+++ Recorded data

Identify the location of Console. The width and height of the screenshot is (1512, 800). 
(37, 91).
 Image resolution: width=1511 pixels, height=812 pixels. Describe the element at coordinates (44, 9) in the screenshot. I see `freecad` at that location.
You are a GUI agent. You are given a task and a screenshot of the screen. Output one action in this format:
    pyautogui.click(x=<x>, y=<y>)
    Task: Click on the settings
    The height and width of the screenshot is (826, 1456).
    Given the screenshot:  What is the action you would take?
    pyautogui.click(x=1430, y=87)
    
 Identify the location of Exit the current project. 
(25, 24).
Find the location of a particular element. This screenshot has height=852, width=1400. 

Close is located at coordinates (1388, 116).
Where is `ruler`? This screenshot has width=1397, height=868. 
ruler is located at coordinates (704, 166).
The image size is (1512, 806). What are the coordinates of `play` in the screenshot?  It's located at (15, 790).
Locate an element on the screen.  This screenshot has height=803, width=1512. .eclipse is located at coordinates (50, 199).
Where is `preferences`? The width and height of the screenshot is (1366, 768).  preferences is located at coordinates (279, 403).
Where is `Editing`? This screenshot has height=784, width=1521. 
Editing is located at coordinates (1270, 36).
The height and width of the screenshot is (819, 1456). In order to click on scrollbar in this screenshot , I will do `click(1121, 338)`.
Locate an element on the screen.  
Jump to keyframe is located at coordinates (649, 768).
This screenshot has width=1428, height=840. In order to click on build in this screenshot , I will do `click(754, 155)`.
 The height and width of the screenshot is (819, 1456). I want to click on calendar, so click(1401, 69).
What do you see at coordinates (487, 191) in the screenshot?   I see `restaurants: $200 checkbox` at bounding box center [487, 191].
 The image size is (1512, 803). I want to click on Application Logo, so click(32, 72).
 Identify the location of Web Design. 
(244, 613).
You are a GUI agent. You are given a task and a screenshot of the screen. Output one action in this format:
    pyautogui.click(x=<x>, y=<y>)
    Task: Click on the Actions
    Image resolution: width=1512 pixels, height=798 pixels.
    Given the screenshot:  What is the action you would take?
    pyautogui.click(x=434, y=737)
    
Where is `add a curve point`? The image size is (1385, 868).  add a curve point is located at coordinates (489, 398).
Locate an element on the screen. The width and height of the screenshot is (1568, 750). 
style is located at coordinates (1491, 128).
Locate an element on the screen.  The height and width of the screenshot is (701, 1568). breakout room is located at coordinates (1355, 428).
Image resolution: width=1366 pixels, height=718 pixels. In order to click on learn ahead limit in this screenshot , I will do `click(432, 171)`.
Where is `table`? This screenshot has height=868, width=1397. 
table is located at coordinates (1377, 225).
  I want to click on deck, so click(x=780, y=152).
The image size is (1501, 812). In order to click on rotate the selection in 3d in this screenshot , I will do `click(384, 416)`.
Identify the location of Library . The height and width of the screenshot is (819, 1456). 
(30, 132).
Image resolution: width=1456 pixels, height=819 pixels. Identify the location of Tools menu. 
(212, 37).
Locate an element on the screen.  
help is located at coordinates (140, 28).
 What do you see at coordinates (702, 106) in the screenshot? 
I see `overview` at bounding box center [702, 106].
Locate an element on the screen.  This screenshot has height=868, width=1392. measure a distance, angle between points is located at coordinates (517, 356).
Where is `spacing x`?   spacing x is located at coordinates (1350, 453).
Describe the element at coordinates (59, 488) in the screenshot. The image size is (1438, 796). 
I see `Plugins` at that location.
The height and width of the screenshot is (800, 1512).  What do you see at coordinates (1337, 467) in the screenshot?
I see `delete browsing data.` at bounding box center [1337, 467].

++++++

Exercise instructions: Rewrite the material above, replacing every "Locate an element" with "Find an element" and leaving everything else unchanged.

Problem solution:
Identify the location of Console. The width and height of the screenshot is (1512, 800). 
(37, 91).
 Image resolution: width=1511 pixels, height=812 pixels. Describe the element at coordinates (44, 9) in the screenshot. I see `freecad` at that location.
You are a GUI agent. You are given a task and a screenshot of the screen. Output one action in this format:
    pyautogui.click(x=<x>, y=<y>)
    Task: Click on the settings
    The height and width of the screenshot is (826, 1456).
    Given the screenshot:  What is the action you would take?
    pyautogui.click(x=1430, y=87)
    
 Identify the location of Exit the current project. 
(25, 24).
Find the location of a particular element. This screenshot has height=852, width=1400. 

Close is located at coordinates (1388, 116).
Where is `ruler`? This screenshot has width=1397, height=868. 
ruler is located at coordinates (704, 166).
The image size is (1512, 806). What are the coordinates of `play` in the screenshot?  It's located at (15, 790).
Find an element on the screen.  This screenshot has height=803, width=1512. .eclipse is located at coordinates (50, 199).
Where is `preferences`? The width and height of the screenshot is (1366, 768).  preferences is located at coordinates (279, 403).
Where is `Editing`? This screenshot has height=784, width=1521. 
Editing is located at coordinates (1270, 36).
The height and width of the screenshot is (819, 1456). In order to click on scrollbar in this screenshot , I will do `click(1121, 338)`.
Find an element on the screen.  
Jump to keyframe is located at coordinates (649, 768).
This screenshot has width=1428, height=840. In order to click on build in this screenshot , I will do `click(754, 155)`.
 The height and width of the screenshot is (819, 1456). I want to click on calendar, so click(1401, 69).
What do you see at coordinates (487, 191) in the screenshot?   I see `restaurants: $200 checkbox` at bounding box center [487, 191].
 The image size is (1512, 803). I want to click on Application Logo, so click(32, 72).
 Identify the location of Web Design. 
(244, 613).
You are a GUI agent. You are given a task and a screenshot of the screen. Output one action in this format:
    pyautogui.click(x=<x>, y=<y>)
    Task: Click on the Actions
    Image resolution: width=1512 pixels, height=798 pixels.
    Given the screenshot:  What is the action you would take?
    pyautogui.click(x=434, y=737)
    
Where is `add a curve point`? The image size is (1385, 868).  add a curve point is located at coordinates (489, 398).
Find an element on the screen. The width and height of the screenshot is (1568, 750). 
style is located at coordinates (1491, 128).
Find an element on the screen.  The height and width of the screenshot is (701, 1568). breakout room is located at coordinates (1355, 428).
Image resolution: width=1366 pixels, height=718 pixels. In order to click on learn ahead limit in this screenshot , I will do `click(432, 171)`.
Where is `table`? This screenshot has height=868, width=1397. 
table is located at coordinates (1377, 225).
  I want to click on deck, so click(x=780, y=152).
The image size is (1501, 812). In order to click on rotate the selection in 3d in this screenshot , I will do `click(384, 416)`.
Identify the location of Library . The height and width of the screenshot is (819, 1456). 
(30, 132).
Image resolution: width=1456 pixels, height=819 pixels. Identify the location of Tools menu. 
(212, 37).
Find an element on the screen.  
help is located at coordinates (140, 28).
 What do you see at coordinates (702, 106) in the screenshot? 
I see `overview` at bounding box center [702, 106].
Find an element on the screen.  This screenshot has height=868, width=1392. measure a distance, angle between points is located at coordinates (517, 356).
Where is `spacing x`?   spacing x is located at coordinates (1350, 453).
Describe the element at coordinates (59, 488) in the screenshot. The image size is (1438, 796). 
I see `Plugins` at that location.
The height and width of the screenshot is (800, 1512).  What do you see at coordinates (1337, 467) in the screenshot?
I see `delete browsing data.` at bounding box center [1337, 467].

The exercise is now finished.